It’s no secret that I don’t have a lot of friends.  Right now I sure could use one of them to talk to.  I feel very scared, alone and just afraid of what the future holds.  I know that if I survived my partners death that odds are pretty great I can survive anything. 

However, being faced with the loss of my income is very scary.  IF this happens on one hand it will be a relief to finally be free of the tyrant.  While that will make me feel good, my eyes will be fixed on the fact that there is no money coming in.  Unemployment doesn’t pay.  I think I will get a severance package but honestly as cheap as they are I don’t think it will be much.

Thinking about things I have hatched a plan that may very well save my job.  It could also turn and bite me in the ass.  Either way it’s a card that I have to play.  It may help me in the end if things do turn south. 

I have documentation out the wazoo but I honestly don’t know if it will aid me in a legal battle or not.  I much prefer to keep my information hidden and keep my job. 

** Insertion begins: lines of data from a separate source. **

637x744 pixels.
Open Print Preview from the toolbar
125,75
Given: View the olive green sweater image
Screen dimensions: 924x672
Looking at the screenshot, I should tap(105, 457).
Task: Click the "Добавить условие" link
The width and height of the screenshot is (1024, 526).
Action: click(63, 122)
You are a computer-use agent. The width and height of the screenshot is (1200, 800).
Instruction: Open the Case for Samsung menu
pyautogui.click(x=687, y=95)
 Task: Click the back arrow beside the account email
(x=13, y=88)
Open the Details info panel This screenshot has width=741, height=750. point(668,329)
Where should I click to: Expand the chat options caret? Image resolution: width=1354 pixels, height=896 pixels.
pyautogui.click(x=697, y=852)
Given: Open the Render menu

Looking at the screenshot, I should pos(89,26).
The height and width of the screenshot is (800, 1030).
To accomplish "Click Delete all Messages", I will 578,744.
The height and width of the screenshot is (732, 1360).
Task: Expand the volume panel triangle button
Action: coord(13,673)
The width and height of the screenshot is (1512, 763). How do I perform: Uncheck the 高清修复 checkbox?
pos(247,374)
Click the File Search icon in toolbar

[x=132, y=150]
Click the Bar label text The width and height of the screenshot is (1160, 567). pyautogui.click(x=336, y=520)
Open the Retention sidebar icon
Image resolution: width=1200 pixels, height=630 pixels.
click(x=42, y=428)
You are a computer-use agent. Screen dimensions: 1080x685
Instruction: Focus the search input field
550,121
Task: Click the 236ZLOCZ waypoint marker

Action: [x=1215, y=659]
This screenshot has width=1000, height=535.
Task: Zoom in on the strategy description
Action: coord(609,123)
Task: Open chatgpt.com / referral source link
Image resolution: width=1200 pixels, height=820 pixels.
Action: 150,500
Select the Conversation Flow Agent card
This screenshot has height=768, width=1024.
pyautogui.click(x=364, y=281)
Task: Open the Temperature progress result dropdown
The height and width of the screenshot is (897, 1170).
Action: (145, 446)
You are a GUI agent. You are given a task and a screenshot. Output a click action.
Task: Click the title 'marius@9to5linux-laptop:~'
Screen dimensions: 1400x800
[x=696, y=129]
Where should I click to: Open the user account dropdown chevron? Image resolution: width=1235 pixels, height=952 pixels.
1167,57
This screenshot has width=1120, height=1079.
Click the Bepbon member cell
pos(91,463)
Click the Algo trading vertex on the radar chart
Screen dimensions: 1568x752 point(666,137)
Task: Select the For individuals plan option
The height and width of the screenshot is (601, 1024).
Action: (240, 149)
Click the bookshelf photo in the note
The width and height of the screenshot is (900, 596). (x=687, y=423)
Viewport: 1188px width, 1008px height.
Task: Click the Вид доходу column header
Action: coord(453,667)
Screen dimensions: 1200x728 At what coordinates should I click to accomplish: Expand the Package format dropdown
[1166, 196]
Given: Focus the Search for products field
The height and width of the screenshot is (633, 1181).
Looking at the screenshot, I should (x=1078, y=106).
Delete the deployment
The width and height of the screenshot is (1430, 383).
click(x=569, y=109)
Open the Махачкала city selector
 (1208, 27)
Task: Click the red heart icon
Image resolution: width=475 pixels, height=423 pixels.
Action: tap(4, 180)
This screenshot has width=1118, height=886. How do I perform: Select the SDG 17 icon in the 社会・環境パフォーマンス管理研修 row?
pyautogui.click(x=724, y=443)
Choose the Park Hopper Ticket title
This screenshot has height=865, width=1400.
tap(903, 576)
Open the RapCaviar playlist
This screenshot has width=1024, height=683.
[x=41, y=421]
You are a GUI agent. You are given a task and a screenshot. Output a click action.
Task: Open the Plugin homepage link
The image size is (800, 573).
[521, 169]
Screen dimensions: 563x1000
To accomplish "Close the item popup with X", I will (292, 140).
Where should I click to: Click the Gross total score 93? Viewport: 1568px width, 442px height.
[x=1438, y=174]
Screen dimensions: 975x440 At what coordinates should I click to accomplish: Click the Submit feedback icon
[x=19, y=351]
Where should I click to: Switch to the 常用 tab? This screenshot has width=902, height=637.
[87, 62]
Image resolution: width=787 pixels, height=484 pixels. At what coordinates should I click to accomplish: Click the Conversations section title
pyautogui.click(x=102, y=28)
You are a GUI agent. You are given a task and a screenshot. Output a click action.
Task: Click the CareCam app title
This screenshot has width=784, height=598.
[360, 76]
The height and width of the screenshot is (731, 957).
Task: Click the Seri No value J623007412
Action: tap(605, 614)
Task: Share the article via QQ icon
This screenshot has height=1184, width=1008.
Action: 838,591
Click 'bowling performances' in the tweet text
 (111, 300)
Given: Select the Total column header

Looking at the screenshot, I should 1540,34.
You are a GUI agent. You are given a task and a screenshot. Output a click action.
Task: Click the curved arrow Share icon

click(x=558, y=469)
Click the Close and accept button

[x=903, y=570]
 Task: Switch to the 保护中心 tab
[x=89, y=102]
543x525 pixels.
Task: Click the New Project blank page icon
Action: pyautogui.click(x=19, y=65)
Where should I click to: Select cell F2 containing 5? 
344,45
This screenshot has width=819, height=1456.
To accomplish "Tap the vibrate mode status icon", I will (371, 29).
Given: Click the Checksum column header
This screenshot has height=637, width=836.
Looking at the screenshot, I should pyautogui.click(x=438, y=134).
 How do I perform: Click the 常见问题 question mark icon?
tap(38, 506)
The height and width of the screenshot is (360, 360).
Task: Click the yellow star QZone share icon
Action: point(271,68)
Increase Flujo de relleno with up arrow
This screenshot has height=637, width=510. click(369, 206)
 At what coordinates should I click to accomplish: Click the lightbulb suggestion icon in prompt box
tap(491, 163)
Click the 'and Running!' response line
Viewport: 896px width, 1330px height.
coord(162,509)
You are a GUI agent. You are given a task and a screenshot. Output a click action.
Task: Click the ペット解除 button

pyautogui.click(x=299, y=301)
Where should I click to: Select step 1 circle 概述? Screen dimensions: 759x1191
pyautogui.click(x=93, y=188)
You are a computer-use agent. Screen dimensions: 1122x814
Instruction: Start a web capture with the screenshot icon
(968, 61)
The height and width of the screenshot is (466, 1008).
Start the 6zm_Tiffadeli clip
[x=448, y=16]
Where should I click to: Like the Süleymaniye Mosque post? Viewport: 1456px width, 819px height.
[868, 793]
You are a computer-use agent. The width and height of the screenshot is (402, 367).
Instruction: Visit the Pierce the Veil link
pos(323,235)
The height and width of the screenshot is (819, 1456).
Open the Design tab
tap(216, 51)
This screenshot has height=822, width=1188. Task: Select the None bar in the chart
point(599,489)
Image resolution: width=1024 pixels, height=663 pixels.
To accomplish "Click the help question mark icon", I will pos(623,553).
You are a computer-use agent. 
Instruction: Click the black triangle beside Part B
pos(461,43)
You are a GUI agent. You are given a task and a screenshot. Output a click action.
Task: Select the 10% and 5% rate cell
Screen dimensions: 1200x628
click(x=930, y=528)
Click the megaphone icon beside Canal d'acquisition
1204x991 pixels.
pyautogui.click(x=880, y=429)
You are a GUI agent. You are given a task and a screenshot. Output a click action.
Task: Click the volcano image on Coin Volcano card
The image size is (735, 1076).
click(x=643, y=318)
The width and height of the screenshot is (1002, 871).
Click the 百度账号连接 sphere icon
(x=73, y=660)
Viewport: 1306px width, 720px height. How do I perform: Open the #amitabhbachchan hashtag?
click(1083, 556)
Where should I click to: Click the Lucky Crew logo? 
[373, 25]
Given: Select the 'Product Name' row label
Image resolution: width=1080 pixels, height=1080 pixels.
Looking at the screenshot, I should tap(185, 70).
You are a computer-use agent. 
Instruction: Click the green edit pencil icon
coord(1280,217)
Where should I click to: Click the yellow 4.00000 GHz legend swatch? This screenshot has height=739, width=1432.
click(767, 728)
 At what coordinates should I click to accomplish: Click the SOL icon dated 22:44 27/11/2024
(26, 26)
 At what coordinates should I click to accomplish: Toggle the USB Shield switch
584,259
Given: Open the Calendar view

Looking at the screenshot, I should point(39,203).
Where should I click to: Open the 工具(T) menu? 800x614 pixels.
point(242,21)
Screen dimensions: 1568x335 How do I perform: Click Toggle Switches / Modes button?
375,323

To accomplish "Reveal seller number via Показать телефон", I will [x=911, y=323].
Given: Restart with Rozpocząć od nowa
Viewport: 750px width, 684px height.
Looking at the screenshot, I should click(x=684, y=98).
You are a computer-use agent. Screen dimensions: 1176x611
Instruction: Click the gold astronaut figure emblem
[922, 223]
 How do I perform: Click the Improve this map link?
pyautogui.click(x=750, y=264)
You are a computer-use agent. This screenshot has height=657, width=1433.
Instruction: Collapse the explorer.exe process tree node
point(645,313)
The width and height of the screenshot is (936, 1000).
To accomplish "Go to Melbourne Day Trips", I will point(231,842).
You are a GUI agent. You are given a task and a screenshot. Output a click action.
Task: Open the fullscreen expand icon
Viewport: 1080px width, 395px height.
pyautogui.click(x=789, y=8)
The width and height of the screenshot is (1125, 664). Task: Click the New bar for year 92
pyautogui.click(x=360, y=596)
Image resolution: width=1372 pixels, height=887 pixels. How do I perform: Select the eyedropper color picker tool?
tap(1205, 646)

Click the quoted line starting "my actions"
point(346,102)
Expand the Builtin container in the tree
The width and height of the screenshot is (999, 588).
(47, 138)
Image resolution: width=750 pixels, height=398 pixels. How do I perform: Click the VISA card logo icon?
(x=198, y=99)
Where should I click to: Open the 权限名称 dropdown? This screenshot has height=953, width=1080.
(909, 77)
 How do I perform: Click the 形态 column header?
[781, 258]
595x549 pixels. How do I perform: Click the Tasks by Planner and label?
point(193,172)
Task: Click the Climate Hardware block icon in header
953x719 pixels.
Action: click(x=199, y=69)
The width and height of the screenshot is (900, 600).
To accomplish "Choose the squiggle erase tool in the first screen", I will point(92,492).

I was hired to do a job, I was hired to protect the company and for doing that I am rewarded by being kicked to the curb.  Something sounds fishy there.  I had thoughts in the beginning that perhaps this was a temporary thing that I would be used to install WIFI and then sent packing.  They have kept me on so far past that I honestly stopped thinking that.

I did start the year out by saying I have to be free of this place, this year.  Well I may very well get my wish.  There is much more to this story but I just don’t want to put it in to words.

I am tired of living my life in constant fear.  What if this, what if that.  It seems that I was beat up as a child a lot and now I am going through being beat up as an adult.  I am ready to get happy and stay happy. 

You know I have heard this voice saying you will be okay, I will take care of you.  I wonder if that is God or if that is just my imagination playing tricks on ne.  I know that I have been okay for a while, despite the fact my finances include a deficit each month.  If it wasn’t for taxes and insurance I would have extra money that I could tuck away.  However, I had to pay those bills.  It feels good to pay cash for things but at the same time I see my nest egg dwindling. 

Right now I could use my rock for a hug, some sage advice and well a shoulder to cry on.  All I have are the cats and they listen to me babble but I don’t think they grasp the entire issue. 

Thus far I am still employed and will be going back tomorrow for another day of fun.  It’s hard to concentrate.  I know the HR person is out tomorrow so chances are I will survive Monday.  I am not exactly certain when the plan is to kick me out, but I know it’s imminent.  I only hope that I can thwart the efforts to get rid of me.  I know that it is supposed to pass through many channels before it’s ever etched in stone.  I think that I have a couple people on my side but I am not sure how hard they will fight for me, if at all.  That is kind of the problem working for a smaller family business.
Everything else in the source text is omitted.